In the past, the choice might have been easy. Health care was strictly hierarchical and doctors were at the top of the pyramid. No health professional could become established without the patronage of the medical profession. But is that still true today?
Health care consumers now have much greater choice when it comes to health providers and they are exercising their choice in innovative and interesting ways. Over-the-counter remedies, alternative and complementary therapies, self-help programmes and personal health promotion strategies, are all subtly changing the power dynamic that has long existed in health care.
Billions of dollars are now being spent on health care by people who never see an orthodox health professional, and a trend is emerging whereby people only meet a health professional in the first and last years of life, and when they are in dire need. For the rest of the time, people are looking elsewhere.
So a newly designed health care system might not have doctors and nurses at its centre. Instead it might have consumers, families, communities, teachers and rest home staff.
A recent report by the Royal Society for Public Health in the UK (link), looked at the Wider Public Health Workforce, and argued that there were at least two million people who could be offering basic health assessments and health advice. These included 803,000 kitchen, bar and waitering staff, 639,000 cleaners, 452,000 public service and associate professionals such as postal workers, and 222,000 hairdressers and people in related services.

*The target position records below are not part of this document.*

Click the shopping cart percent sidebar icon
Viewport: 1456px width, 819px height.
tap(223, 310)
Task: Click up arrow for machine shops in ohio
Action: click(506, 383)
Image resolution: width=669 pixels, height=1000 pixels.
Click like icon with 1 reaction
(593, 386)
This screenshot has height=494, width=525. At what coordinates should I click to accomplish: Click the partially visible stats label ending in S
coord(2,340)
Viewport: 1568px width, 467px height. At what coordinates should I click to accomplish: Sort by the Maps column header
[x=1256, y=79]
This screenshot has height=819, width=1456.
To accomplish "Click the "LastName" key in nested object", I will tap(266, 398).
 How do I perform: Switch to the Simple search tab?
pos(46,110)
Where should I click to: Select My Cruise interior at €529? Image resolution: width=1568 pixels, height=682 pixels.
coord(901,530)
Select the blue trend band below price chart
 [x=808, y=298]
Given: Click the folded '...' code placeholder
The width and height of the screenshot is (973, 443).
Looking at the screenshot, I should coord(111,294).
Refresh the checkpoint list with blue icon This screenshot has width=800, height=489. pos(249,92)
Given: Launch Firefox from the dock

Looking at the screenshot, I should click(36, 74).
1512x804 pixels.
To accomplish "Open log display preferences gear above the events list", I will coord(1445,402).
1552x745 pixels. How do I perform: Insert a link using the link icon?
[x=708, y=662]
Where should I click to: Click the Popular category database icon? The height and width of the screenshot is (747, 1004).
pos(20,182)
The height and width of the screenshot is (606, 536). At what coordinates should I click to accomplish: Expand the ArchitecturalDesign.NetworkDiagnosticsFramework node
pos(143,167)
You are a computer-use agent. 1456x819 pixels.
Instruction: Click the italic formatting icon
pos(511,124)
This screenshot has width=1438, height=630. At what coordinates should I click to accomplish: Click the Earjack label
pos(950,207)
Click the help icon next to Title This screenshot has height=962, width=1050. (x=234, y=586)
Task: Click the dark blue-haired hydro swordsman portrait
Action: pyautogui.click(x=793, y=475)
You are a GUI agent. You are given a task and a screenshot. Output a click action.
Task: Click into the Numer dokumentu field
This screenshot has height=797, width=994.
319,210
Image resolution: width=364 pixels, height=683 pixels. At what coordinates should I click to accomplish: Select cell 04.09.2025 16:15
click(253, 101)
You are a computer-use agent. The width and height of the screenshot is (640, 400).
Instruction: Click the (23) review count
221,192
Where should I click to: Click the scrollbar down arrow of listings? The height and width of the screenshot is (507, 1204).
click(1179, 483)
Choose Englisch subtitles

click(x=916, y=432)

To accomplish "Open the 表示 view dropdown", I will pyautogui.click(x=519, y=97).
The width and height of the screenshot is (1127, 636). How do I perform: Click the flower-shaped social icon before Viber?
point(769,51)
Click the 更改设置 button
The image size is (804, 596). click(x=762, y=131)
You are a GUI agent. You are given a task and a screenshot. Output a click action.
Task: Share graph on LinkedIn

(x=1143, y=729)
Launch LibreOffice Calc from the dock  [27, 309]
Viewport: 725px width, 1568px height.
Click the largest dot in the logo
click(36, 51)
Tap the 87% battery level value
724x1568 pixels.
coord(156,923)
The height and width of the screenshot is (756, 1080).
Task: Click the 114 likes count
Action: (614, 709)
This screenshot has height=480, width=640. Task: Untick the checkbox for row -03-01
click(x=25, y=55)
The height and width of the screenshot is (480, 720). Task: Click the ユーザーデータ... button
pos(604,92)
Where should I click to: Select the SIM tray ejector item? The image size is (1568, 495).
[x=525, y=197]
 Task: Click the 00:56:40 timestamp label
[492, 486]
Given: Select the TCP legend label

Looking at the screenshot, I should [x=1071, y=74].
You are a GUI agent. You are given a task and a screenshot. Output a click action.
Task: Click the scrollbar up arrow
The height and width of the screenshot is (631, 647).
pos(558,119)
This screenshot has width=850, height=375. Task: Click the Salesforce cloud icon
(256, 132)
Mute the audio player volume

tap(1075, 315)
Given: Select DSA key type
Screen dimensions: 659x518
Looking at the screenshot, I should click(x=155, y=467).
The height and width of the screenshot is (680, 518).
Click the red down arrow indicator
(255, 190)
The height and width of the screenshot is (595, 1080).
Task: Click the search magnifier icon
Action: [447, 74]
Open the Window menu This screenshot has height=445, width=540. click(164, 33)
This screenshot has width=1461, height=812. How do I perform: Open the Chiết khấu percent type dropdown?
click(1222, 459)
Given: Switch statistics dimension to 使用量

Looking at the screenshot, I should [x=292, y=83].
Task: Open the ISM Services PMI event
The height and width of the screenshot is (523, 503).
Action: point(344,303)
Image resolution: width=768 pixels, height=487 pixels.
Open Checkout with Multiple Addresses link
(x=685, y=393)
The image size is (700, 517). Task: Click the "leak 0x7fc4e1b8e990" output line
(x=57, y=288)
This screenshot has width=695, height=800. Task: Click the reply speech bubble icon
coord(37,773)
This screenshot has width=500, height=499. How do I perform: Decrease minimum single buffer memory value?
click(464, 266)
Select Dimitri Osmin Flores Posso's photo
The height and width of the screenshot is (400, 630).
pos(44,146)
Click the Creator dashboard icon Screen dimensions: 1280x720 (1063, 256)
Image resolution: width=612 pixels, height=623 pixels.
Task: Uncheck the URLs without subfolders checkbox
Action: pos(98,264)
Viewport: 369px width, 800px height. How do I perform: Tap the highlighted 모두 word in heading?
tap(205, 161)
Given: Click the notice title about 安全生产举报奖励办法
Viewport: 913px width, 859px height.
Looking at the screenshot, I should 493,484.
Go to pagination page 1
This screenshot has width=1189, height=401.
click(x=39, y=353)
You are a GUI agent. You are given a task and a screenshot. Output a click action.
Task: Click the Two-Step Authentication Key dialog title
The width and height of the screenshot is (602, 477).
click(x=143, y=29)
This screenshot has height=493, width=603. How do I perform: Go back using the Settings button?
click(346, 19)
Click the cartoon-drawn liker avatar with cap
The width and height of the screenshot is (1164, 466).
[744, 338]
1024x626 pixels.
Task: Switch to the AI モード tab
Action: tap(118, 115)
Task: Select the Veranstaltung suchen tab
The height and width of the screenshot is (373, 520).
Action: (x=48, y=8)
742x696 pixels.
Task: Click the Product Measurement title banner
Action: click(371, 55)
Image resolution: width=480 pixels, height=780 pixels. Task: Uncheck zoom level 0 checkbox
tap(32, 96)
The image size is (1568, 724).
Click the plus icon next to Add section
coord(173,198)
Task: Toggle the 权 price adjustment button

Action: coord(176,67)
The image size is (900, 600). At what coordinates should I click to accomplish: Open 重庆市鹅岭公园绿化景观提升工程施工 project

The RSPH argue that 'with appropriate training, the wider workforce could support public health activities in areas including the following:
Point of care testing including body fat measurements, finger prick testing, blood pressure, BMI
Behaviour change programmes, healthy conversations, and signposting the public on to more specialist services
Social prescribing including screening the public for lifestyle health conditions such as inactivity, low level anxiety or social isolation
Assisting the public to overcome physical and emotional barriers to health advice including access to GPs and initiating conversations about health.'
Notwithstanding some critically important questions about the declining funding for public health care, and the serious concerns about a growing surveillance/blame culture emerging in public health care, it is clear that the political economy of health care is changing.
As Tom Waits once said 'you can't unring a bell,' and we will surely never return to a time when the 'doctor knows best.' Given that, should professions like physiotherapy be spending more time looking at ways to collaborate with hairdressers, postal workers and cleaners, and should health care consumers be the first people we look to collaborate with in our newly designed fantasy health care system?